■ Set problem 1 ■
Answer the following questions using the excerpt on evaluating video description models.
(a) On which two datasets are video description models mostly evaluated?
(b) On what is the computational procedure of METEOR based?
(c) Which two ROUGE variants are related to image and video captioning evaluation?
■ Set problem 2 ■
Continue the excerpt on evaluating video description models, starting after its final sentence about ROUGE.

■ Text excerpt ■
────
4 Results comparison & discussion

The benchmark results generated by various models in the recent past are discussed in this section. Dataset-based segregated techniques are further categorized in chronological order according to the approach/mechanism adopted for experimentation.

Video description models are mostly evaluated on MSVD (Chen and Dolan 2011) and MSR-VTT (Xu et al. 2016) datasets because of the wide-ranging and diverse nature of the videos, the availability of multiple ground truth captions for model training and evaluation, and most importantly, task specificity. For models having multiple variants during experimentation, the best performing variant is reported here. Scores shown in bold were the best performing.

4.1 Evaluation metrics

Most of the metrics commonly used for automatically generated captions evaluation, namely, BLEU@(1,2,3,4), METEOR, ROUGE, and WMD, are from the NLP domain, namely, NMT , and document summarization. CIDEr and SPICE evolved as a result of the increased demand for task-specific (captioning) metrics. It is essential for the description to possess the qualities of acceptability, consistency, and expression-fluency, particularly when considering the evaluations made by humans (Sharif et al. 2018). The evaluation metric is considered best when it exhibits a significant correlation with the human scores (Zhang and Vogel 2010). A short description of the metrics mostly used to evaluate the automatically generated description is given below, For detailed computational concept along with the limitations, please refer to Rafiq et al. (2021).

4.1.1 BLEU

(Bi-Lingual Evaluation Understudy): The evaluation metric proposed by Doddington (2002) measures the numerical proximity between generated captions and their referenced counterparts. It Computes the unigram (overlap of single word) or n-gram(overlap of adjacent n words) between the two texts, i.e., referenced and generated. Multiple reference annotations for a single video can guarantee good BLEU score. The basis for this metric is the precision measure which is the main limitation of this metric. The research work by Lavie et al. (2004) demonstrated that considerably high correlation can be achieved by emphasizing more on recall measure than on the precision score.

4.1.2 METEOR

Metric for Evaluation of Translation with Explicit ORdering In order to ensure the accuracy of this metric (Lavie and Agarwal 2007), an explicit exact word match must be made between the predicted translation and one or more reference annotations. It supports the matching of identical words, synonyms, words with identical stem and also the order of words in referenced and predicted sentences. The computational procedure is based on the harmonic mean of precision and recall of uni-gram matches between the sentences (Kilickaya et al. 2017). Moreover, METEOR score is more closely correlated with human judgment (Elliott and Keller 2014).

4.1.3 ROUGE

Recall-Oriented Understudy for Gisting Evaluation This metric (Lin 2004) belongs to the NLP domain (documents summaries) evaluation metrics family. There are multiple variants in Rouge which are used to determine how closely the generated and reference summaries are comparable. Among these variants, Rouge-N (n-gram Co-occurrence), and Rouge-L (Longest Common Sub-sequence) are related to image and video captioning evaluation. In terms of Rouge-N, it is the n-gram recall between the predicted summary and one or more reference summaries. In contrast, Rouge-L uses a similarity score based on the recall and precision of the longest common sub-sequence between the generated and the reference sentences.
────
■ Excerpted records ■
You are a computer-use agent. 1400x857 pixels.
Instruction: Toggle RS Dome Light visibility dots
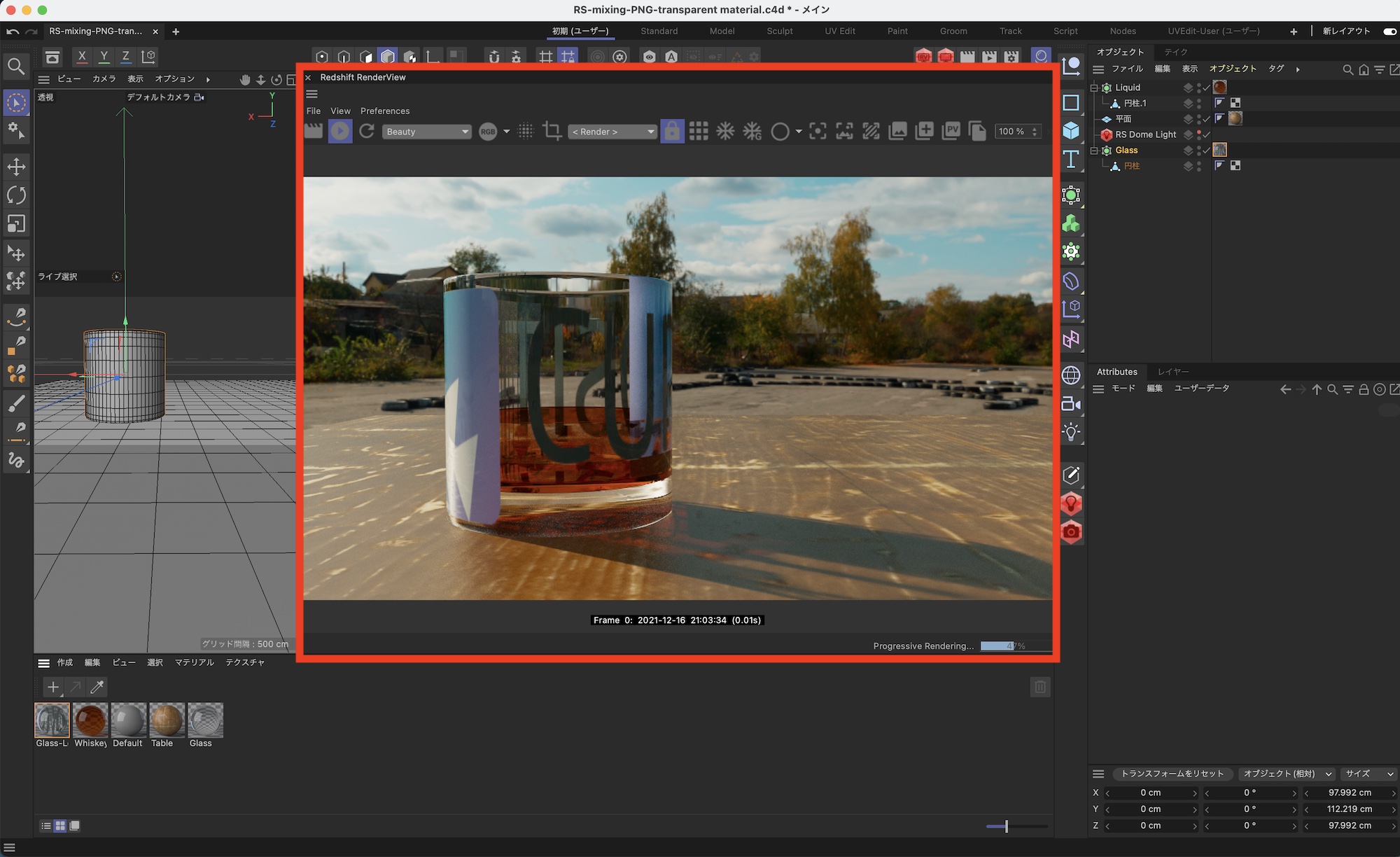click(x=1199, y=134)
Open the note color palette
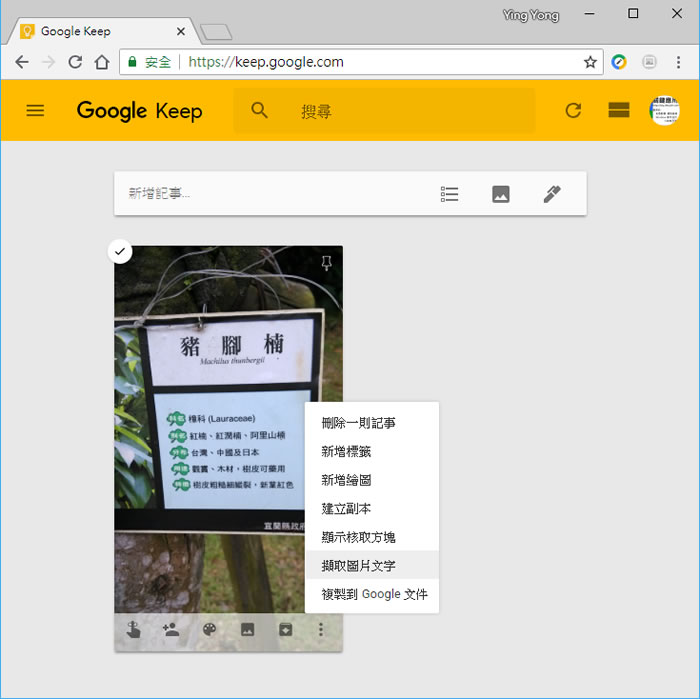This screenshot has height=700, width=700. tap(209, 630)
────
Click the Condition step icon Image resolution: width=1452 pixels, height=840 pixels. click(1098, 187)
────
■ Expected answer 1 ■
(a) MSVD and MSR-VTT.
(b) The harmonic mean of precision and recall of unigram matches between the sentences.
(c) Rouge-N (n-gram Co-occurrence) and Rouge-L (Longest Common Sub-sequence).

■ Expected answer 2 ■
4.1.4 CIDEr

Consensus-Based Image Description Evaluation An image description evaluation metric based on human consensus is proposed by CIDEr (Vedantam et al. 2015). When comparing a generated sentence with the set of reference human annotations provided for an image, the CIDEr understands the underlying concepts of prominence, accuracy, and linguistics. Computational concept involves the cosine similarities between the referenced and generated captions for a provided image. The CIDEr-D variant of CIDEr is famous for image and video description evaluation. Where verb stem removal in the basic CIDEr metric ensured the usage of correct form of verb and exhibited high spearman’s rank correlation with respect to original CIDEr score.

All the evaluation metrics follow the strategy of the higher, the better, higher scores are considered better for BLEU, METEOR, ROUGE, and CIDEr. For the models computing BLEU@1, BLEU@2, BLEU@3, and BLEU@4, only BLEU@4 is reported here because of characteristics analogous to human annotations.

Fig. 10
figure 10

Performance evaluation of BLEU, METEOR, ROUGE-L and CIDEr on the MSVD & MSR-VTT dataset for standard encoder–decoder approach

4.2 Datasets for evaluation

Defining a dataset as a collection of video clips with their respective annotations or descriptions is the act of creating a basis for training, validating, and testing a model. Among the domain-specific datasets are those relating to cooking, movies, social media, wild and human actions. In contrast, a wide variety of videos can be found in open-domain datasets. Following is a brief description of the most widely used benchmark datasets used in recent research for video descriptions.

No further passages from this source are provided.